During the last thirty years, many developments contributed to the process of international financial market integration. Removal of capital controls in the 1970s by the major developed countries provided the initial impetus for financial market integration by facilitating cross-border capital movement. Economic liberalization and financial deregulations of the 1980s opened up national markets making way for greater financial integration. As globalization and integration of international goods markets advance with lessening of tariffs and other constraints, there will be further impetus to the changes in the financial markets.

While the financial integration is generally thought to be advancing well among developed countries, evidences have emerged to suggest that markets of many developing countries in the Far East and Latin America are not lagging behind in getting themselves integrated with global financial markets. Massive inflows of capital into these countries following their economic liberalization and financial deregulation in the early 1990s played a key role in this respect and these inflows are not likely to diminish as these countries continue to deregulate and liberalize their financial markets.

When financial markets are integrated, events in one country will have its impact felt in the financial markets of other countries. How quickly and to what extent these impacts will be felt depends on the degree of integration existing at the time. Characteristics of fully integrated financial markets would include equalization of prices of similar financial assets across markets. Market integration has far reaching implications for cross-border capital flows, arbitrage trading, financial management, and monetary policy autonomy. Many studies in the past have investigated the integration issue. Some date back to the 1970s. This issue received added attention among researchers when the eighties rolled in with increased interest in liberalization and deregulation around the world.

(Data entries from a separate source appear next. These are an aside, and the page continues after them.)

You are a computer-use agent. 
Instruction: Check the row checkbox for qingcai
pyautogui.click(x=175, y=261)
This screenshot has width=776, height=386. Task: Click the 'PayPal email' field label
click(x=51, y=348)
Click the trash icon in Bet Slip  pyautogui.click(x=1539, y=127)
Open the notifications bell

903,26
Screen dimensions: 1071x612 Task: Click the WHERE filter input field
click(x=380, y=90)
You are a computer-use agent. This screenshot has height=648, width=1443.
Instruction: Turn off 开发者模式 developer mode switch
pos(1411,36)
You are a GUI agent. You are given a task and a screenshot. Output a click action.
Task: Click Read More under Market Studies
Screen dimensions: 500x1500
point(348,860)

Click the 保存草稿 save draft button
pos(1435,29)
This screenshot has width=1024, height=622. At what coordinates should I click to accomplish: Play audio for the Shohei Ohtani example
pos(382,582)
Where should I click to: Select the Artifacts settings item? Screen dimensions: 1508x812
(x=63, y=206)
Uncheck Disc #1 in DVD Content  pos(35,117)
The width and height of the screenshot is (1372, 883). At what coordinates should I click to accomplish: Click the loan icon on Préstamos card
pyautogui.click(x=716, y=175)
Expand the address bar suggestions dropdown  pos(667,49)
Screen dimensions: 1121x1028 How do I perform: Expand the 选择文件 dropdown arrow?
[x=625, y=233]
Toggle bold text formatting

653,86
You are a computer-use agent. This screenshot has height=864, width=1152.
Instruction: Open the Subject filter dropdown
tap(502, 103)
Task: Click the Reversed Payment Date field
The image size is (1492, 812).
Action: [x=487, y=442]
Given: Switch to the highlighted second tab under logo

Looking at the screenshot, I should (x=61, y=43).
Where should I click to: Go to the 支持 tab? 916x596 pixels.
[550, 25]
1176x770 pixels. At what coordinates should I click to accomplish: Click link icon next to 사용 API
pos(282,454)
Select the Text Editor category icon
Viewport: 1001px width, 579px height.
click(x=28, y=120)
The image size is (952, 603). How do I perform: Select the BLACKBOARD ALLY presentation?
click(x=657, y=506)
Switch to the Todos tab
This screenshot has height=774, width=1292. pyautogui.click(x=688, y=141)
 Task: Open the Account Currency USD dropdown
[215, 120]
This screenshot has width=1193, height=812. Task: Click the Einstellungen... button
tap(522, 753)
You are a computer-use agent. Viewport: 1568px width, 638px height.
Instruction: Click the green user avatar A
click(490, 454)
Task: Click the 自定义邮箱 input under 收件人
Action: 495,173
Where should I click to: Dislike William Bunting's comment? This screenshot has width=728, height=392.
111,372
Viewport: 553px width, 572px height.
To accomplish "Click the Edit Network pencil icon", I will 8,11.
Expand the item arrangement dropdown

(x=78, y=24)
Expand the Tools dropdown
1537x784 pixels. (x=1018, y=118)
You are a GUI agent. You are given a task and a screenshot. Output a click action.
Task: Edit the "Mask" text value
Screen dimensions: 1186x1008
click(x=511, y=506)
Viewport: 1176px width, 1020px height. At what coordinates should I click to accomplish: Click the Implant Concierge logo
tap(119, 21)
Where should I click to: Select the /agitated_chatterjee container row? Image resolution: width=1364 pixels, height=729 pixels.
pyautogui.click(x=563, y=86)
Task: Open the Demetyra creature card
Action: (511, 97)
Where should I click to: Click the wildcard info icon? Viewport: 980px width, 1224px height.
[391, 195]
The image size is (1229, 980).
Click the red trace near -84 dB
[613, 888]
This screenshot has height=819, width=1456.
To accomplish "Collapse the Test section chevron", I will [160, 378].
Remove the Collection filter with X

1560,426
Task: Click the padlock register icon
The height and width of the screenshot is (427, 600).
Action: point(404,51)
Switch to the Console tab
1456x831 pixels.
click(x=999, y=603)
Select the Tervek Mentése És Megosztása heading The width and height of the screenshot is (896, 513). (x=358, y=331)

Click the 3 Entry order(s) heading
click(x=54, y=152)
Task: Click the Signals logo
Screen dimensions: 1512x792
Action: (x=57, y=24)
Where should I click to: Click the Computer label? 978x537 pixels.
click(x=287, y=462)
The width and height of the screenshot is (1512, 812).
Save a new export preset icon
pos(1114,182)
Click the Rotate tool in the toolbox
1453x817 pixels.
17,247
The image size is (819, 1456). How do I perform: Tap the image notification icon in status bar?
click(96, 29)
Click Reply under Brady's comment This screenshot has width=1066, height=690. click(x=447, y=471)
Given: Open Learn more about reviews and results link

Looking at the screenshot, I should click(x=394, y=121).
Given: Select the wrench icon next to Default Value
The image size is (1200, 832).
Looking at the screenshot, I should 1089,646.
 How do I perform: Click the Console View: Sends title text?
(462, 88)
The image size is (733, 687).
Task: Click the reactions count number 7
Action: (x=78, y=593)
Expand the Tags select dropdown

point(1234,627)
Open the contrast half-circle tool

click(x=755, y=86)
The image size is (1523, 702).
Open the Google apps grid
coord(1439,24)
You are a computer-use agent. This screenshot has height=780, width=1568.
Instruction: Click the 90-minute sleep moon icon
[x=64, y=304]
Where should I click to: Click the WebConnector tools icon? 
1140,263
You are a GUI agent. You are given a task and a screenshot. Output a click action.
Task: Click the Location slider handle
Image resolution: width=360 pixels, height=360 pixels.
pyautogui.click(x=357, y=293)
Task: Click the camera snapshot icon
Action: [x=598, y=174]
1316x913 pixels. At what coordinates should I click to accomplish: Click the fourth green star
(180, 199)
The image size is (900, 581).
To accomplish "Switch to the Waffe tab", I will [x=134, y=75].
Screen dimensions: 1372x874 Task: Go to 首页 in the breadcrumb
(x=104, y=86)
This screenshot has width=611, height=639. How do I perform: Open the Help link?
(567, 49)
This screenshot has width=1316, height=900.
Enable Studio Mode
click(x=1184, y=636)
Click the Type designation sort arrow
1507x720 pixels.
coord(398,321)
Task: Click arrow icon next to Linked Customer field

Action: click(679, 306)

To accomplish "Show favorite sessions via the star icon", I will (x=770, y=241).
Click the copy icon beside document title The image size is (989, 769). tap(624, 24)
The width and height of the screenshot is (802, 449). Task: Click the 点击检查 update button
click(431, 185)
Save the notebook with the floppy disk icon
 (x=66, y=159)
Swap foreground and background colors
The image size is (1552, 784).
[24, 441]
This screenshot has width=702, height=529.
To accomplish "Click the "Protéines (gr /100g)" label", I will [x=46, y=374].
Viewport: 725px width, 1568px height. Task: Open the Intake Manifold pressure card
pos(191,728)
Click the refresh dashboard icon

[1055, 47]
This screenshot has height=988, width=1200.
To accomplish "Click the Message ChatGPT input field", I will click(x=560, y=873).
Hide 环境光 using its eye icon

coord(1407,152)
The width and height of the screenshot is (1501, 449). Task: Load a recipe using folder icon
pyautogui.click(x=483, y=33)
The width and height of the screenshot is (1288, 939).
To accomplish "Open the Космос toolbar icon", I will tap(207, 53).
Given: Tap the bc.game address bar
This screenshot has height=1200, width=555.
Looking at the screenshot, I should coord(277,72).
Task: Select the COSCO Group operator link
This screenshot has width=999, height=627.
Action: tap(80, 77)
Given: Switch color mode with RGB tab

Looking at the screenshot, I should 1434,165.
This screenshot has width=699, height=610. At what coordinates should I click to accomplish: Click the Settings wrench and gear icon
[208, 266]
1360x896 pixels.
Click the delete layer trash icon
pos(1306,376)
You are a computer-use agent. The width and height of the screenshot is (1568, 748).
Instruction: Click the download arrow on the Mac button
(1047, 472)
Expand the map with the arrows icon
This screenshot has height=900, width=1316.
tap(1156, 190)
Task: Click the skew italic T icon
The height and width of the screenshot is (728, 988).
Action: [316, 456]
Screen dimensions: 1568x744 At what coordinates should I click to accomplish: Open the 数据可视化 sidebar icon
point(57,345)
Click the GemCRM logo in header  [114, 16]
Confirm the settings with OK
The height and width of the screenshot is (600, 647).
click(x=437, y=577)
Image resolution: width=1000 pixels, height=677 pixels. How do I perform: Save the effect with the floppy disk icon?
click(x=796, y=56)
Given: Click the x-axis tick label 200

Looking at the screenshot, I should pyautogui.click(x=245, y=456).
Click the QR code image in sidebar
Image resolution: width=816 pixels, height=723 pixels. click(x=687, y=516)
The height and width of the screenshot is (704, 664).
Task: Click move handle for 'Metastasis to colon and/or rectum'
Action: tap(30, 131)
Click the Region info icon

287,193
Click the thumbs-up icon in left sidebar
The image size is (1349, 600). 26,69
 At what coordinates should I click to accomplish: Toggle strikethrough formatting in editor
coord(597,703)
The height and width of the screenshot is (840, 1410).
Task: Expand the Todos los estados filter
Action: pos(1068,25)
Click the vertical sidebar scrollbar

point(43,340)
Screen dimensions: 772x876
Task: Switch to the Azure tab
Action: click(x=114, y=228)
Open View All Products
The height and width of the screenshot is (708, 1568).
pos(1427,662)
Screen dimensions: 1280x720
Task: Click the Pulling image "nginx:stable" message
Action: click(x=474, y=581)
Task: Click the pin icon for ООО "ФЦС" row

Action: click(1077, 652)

Financial market integration studies usually focus on the differentials in the asset prices or sensitivity of international capital flows to asset price differentials. Studies that have used the asset price differential approach have either focused on nominal interest rate or real interest rate differentials. Their examination of the relationships between interest rates was typically carried out from the perspective of parity, covariability and/or convergence to assess the extent of integration.

Almost all past financial market integration studies have focused on developed countries, either because they were the obvious case for the study due to strong economic and financial linkage that exist among them or because of the availability of market data. Only recently, some interest has been shown for the study of the integration issue from the perspective of developing countries. The main purpose of this paper is to examine the issue of financial integration from the perspective of a select group of Latin American countries whose participation in global capital markets since the late eighties is rather well known.